次は友として
「急がないと……時間がないわね」
リンはさっそく行動を起こした。
駆け込んだのは、最低限の着替えと家具、切れかかった日用品しかない殺風景な部屋。リンがメイドの仮面を外せる唯一の場所だ。
部屋の内鍵を閉めて外の廊下の様子を確認。
問題なしと判断すると、リンはまっすぐ部屋の隅に置かれた本棚へ向かう。綺麗に並べられている書籍の中から、リンの細い指が選んだの一冊の図鑑。手にとってパラパラと捲ると、ページに挟み込まれていた『差出人のない手紙』がリンの足元にバッサリと散り積もった。
「はぁ、やってしまったか」
リンは、ほぼ毎日のように屋敷に届けられる手紙を集めて日付の順に並べると、今日も人知れずに屋敷に届けられた新しい手紙をメイド服のポケットから取り出して最後尾に添えて、ページの真ん中がくり抜かれた図鑑の中に挟み込んで元に戻した。ついでに、本棚の淵に積もった埃も確認。頷いて辺りを見渡す。
「移動の痕跡なし。

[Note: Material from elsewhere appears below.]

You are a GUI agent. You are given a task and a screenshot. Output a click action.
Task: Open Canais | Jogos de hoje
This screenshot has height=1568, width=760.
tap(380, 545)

問題なさそうね」
リンは、さらなる用心のために室内の確認を進めた。
やはり異常なし。
安堵したように胸に手を置いて一呼吸置き、メイから預かった封筒を机の上に置く。
「さてと、今日は寝ずの作業になりそうね」
指の関節を鳴らし、自身に発破をかけて椅子に座って机の引き出しから、まっさらな紙を取り出す。そして、慣れた手つきで預かった機密資料の封を慎重に解き、中に入っている書類を机の上に並べ、その横に同じ大きさの真っ新な紙を寄せた。
ちょうど機密資料とまっさらな紙が横に並ぶ形になる。
紙の質感も、大きさも、全て同一。
リンは目を細め、頭の中のキャンバスに完成図を思い浮かべて大きく息を吐く。
「さぁやりますか……やっと見つけたわけだし」
肩甲骨にかかるくらいの髪を頭の後ろで縛って気合いを込める。
「それにしてもあの子……。これを、全部を書き写していたのね。私も負けていられないわ」
気が遠くなりそうな模写作業に内心うんざりしながらも、リンは複数種類のインクを使い分けて機密書類の複製を開始した。彼女にとっては慣れた作業だったが、今日は特に量が多い。

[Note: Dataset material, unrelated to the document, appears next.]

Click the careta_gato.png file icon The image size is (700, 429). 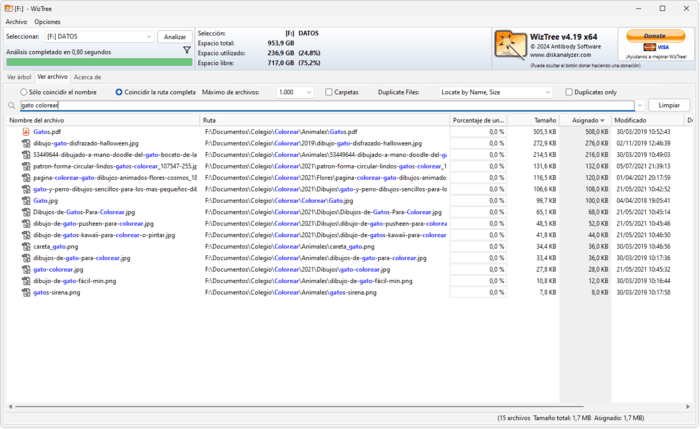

メイが預けた資料を一読し、筆圧も含めて完全に再現すると、順番が狂わないように一枚ずつ丁寧に床に並べて乾かす。感情を殺し、黙々と作業を続ける――いつもならこのまま過集中状態で乗り切れる作業だった。メイが一ヶ月かかった作業を、リンはわずか一日弱で終えなければならない。
これは、リンの独断で行われている作業だった。
「『貴女は貴女に与えられた使命を果たしなさい』……か」
脳裏に反響するメイの意味深な言葉。
リンは本当の自分に与えられた使命を思い出しながら、窓の外に視線を逃すと、すでに外は黄昏時を迎えていた。
「もうこんな時間。まだ全然進んでいないのに」
完全に集中する前に、毎回リンの脳裏にメイの不敵な笑みが浮かび上がって作業を邪魔する。
メイの聡明さは想定を大幅に超えていた。
何を考えているか、その深層までは辿り着かせない雰囲気と、時折見せる年齢相応の人懐っこさ――まだ本性は出していないとリンは考えていた。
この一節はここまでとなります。